Extrait du document ->
◇ ◇ ◇ ◇

Il faut ensuite tenir compte de l’élément de résistance constitué par les leaders politiques, grands et petits, par les chefs d’Etat, de gouvernement, de parti, par les ministres, par les parlementaires. Avec la fédération européenne, tous ces gens-là auraient quelque chose à perdre, peu ou prou. Un seul ministre s’occuperait de la politique extérieure, un seul de la défense, un seul du commerce et ainsi de suite. Au lieu de nombreux partis nationaux — même sans faire entrer en ligne de compte l’inévitable simplification du système des partis — il en resterait un seul, avec un seul groupe dirigeant, pour chaque secteur idéologique.
La décadence des Etats, qui s’accumule dans les partis comme les toxines dans le sang, serait balayée. L’Europe a besoin de ce coup de balai, mais c’est là une autre affaire. Ici, il s’agit de faire remarquer que la fédération européenne, en constituant la ligne de partage entre la conservation et la révolution de l’actuel système des partis, constitue par là-même l’obstacle que, par un réflexe de défense, et sans en avoir vraiment conscience, les conservateurs de tous les partis — et non seulement la masse des corrompus, des sots et des privilégiés — cherchent à éviter, même si, bien entendu, ne pouvant pas faire autrement, ils parlent toujours d’unité européenne.

◇ ◇ ◇ ◇

Données du corpus ->
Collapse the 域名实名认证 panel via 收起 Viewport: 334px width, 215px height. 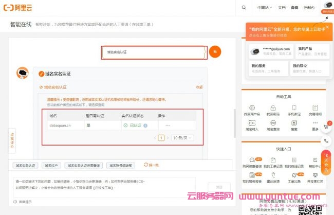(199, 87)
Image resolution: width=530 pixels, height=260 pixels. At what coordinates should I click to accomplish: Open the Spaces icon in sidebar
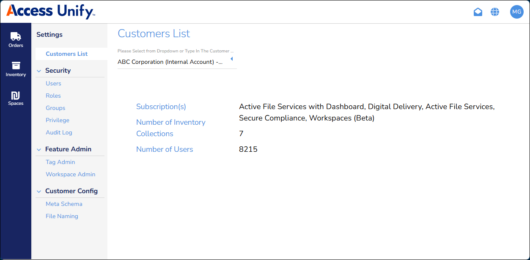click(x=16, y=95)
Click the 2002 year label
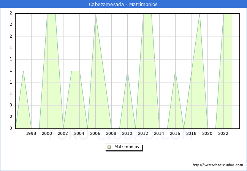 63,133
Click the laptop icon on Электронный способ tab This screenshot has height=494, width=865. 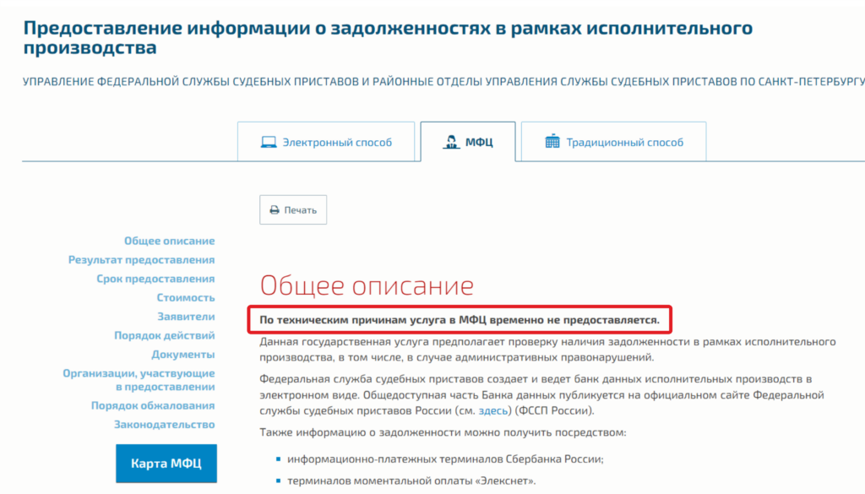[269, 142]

◇ ◇ ◇ ◇

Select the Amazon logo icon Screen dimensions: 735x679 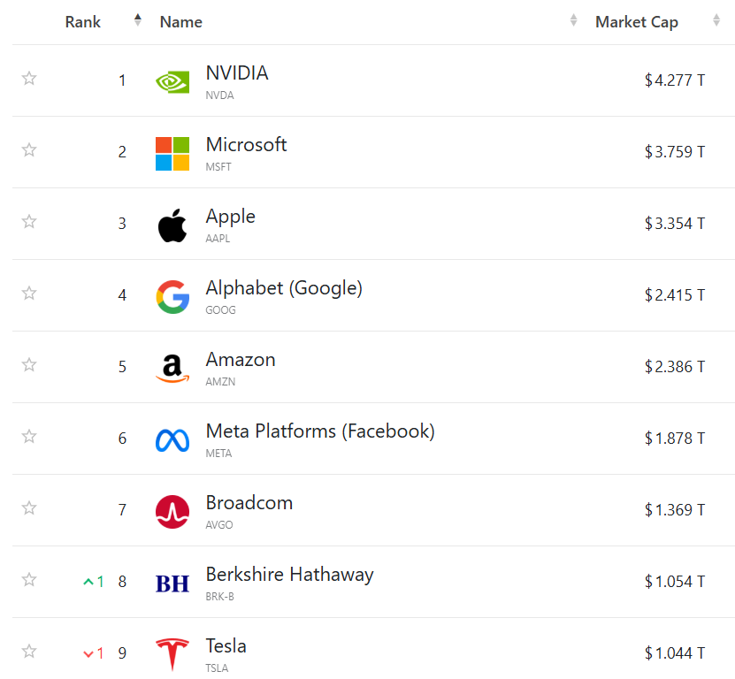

◇ ◇ ◇ ◇

Consignes de l'exercice ->
A - Réécrivez sous forme de liste le paragraphe de l'extrait sur la fédération européenne qui commence par « Il faut ensuite tenir compte », en conservant ses faits essentiels.
B - D'après l'extrait sur la fédération européenne, qui cherche à éviter l'obstacle que constitue cette fédération ?
C - Reprenez l'extrait sur la fédération européenne après sa dernière phrase et poursuivez-le.
Le matériel présenté ne sert à rien ici.

Exercices corrigés ->
A -
- Les leaders politiques forment un élément de résistance : chefs d'État, de gouvernement et de parti, ministres et parlementaires.
- Avec la fédération européenne, tous auraient plus ou moins quelque chose à perdre.
- Un seul ministre serait chargé de chaque domaine : politique extérieure, défense, commerce, etc.
- Les nombreux partis nationaux laisseraient place à un seul parti par secteur idéologique, avec un seul groupe dirigeant.

B - Ce sont les conservateurs de tous les partis, et pas seulement la masse des corrompus, des sots et des privilégiés.

C -
Cette immense masse d’inertie, qui constitue la force de la politique normale, autrement dit de la division, est tenue ensemble par les Etats et ne peut se défaire qu’à l’occasion de la crise de leurs pouvoirs. C’est alors seulement que la population, ayant perdu tout lien avec les Etats, pourra être regroupée autour du pouvoir qui constituera l’alternative aux pouvoirs nationaux en train de se défaire, le pouvoir européen de fait né de l’intégration, en d’autres termes le pouvoir de fonder la fédération et de mener à bien le processus unitaire. Jusque-là, non seulement la population restera liée aux Etats pour les raisons que nous avons vues, mais quelque initiative politique que ce soit — n’est politique que ce qui peut aboutir à une décision du pouvoir — ne pourra se prendre hors du cadre national. L’avant garde fédéraliste devra se limiter à préparer le terrain, en cherchant à créer un embryon d’encadrement psychologique européen de la population par des actions pré-politiques de propagande.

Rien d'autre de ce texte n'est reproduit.